◆ Task directions ◆
Reproduce the entries shown below only from the line with "You are a computer-use agent. The image" down to the line with "The image size is (970, 593).", keeping both end lines and copying each one exactly.

◆ Data under study ◆
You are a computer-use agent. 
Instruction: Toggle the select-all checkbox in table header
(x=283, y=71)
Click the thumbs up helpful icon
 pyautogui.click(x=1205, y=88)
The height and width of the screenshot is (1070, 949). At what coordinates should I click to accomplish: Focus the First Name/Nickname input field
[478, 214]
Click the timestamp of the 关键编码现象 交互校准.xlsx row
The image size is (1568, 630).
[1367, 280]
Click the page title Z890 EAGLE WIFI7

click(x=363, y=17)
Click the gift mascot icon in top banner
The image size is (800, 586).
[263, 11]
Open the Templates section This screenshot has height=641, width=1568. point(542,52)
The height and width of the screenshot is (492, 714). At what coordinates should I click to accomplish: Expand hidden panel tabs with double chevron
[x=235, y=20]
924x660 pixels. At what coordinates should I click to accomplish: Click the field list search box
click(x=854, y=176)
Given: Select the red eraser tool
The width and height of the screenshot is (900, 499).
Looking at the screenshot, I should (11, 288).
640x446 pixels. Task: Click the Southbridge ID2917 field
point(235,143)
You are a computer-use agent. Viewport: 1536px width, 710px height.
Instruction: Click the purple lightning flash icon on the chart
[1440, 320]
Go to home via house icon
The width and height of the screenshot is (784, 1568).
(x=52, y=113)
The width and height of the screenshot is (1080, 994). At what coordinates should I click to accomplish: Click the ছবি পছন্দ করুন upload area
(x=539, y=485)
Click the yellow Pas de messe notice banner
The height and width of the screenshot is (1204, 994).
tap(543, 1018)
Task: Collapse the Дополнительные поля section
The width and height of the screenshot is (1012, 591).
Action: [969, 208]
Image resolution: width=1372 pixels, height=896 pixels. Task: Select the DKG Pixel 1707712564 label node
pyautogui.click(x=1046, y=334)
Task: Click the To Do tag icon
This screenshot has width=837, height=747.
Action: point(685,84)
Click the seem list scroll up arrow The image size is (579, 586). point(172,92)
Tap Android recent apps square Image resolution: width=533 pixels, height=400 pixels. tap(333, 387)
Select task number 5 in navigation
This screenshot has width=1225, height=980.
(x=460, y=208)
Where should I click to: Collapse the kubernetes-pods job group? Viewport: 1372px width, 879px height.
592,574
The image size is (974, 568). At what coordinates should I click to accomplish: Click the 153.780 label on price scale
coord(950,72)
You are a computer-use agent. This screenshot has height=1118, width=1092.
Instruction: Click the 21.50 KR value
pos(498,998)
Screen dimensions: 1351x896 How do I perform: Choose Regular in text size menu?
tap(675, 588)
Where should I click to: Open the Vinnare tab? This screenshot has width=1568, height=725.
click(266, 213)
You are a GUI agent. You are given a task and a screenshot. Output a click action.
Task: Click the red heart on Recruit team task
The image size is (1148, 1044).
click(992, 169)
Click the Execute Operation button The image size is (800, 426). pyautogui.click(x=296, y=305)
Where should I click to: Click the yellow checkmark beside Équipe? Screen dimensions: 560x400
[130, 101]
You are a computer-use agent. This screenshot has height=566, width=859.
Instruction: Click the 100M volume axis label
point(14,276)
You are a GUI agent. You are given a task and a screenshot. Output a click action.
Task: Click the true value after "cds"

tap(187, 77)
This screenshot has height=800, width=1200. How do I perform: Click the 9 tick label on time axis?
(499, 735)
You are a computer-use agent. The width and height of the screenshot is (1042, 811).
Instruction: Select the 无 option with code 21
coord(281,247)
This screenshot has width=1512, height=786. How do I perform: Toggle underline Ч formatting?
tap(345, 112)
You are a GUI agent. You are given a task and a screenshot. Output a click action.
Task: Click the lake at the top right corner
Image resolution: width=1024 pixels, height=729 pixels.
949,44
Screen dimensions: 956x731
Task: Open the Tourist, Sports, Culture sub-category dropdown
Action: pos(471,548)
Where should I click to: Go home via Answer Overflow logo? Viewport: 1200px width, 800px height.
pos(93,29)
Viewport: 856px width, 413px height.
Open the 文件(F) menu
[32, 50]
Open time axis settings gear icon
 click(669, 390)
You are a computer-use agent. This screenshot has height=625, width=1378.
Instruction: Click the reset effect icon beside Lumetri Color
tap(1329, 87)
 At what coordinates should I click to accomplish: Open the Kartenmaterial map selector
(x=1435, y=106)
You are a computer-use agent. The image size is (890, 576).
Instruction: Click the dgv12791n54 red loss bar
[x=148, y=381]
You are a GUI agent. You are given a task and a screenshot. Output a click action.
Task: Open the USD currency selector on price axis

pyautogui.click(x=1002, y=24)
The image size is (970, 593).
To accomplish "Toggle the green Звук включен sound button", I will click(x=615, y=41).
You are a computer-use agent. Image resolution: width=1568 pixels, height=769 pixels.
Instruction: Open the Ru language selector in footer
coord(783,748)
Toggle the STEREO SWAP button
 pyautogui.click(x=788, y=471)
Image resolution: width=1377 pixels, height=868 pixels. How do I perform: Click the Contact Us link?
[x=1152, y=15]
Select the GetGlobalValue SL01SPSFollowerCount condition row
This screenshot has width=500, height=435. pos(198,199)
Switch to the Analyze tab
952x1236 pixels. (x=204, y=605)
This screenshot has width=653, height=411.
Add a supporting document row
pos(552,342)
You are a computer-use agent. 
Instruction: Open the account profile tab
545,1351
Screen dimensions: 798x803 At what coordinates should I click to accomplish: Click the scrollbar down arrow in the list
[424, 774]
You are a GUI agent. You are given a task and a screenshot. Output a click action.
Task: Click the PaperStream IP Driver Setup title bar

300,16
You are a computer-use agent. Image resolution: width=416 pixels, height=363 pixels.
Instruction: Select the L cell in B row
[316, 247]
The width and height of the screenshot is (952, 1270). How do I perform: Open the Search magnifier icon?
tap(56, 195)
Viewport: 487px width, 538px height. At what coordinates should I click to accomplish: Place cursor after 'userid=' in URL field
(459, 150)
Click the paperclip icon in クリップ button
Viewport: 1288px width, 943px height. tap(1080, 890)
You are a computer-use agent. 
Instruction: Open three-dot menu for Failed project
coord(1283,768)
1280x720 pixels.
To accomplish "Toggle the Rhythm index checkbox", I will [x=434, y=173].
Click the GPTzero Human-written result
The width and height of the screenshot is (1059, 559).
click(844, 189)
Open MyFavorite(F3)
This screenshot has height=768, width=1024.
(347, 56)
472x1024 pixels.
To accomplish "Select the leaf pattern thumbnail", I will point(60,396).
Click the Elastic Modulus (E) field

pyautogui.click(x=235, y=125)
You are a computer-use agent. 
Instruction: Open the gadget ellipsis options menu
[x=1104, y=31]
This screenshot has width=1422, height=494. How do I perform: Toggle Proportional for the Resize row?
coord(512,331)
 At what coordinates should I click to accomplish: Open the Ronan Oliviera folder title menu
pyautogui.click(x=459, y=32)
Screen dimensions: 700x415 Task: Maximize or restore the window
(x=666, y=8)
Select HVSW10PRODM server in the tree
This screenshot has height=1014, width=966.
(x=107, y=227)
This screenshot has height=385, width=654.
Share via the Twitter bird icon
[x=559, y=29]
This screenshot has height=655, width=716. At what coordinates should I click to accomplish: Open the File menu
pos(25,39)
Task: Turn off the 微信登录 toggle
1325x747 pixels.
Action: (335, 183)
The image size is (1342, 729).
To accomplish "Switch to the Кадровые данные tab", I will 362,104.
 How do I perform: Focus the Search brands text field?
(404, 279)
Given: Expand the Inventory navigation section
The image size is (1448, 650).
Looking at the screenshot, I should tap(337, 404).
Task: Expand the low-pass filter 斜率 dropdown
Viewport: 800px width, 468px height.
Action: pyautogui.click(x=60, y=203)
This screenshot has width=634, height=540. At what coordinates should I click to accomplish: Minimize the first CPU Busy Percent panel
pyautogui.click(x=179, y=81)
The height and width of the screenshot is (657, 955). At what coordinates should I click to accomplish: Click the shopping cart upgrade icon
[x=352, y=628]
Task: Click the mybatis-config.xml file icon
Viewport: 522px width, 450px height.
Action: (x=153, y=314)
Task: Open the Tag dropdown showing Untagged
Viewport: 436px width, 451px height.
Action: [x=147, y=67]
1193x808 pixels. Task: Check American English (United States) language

◆ Response to this task ◆
You are a computer-use agent. The image size is (890, 576).
Instruction: Click the dgv12791n54 red loss bar
[x=148, y=381]
You are a GUI agent. You are given a task and a screenshot. Output a click action.
Task: Open the USD currency selector on price axis

pyautogui.click(x=1002, y=24)
The image size is (970, 593).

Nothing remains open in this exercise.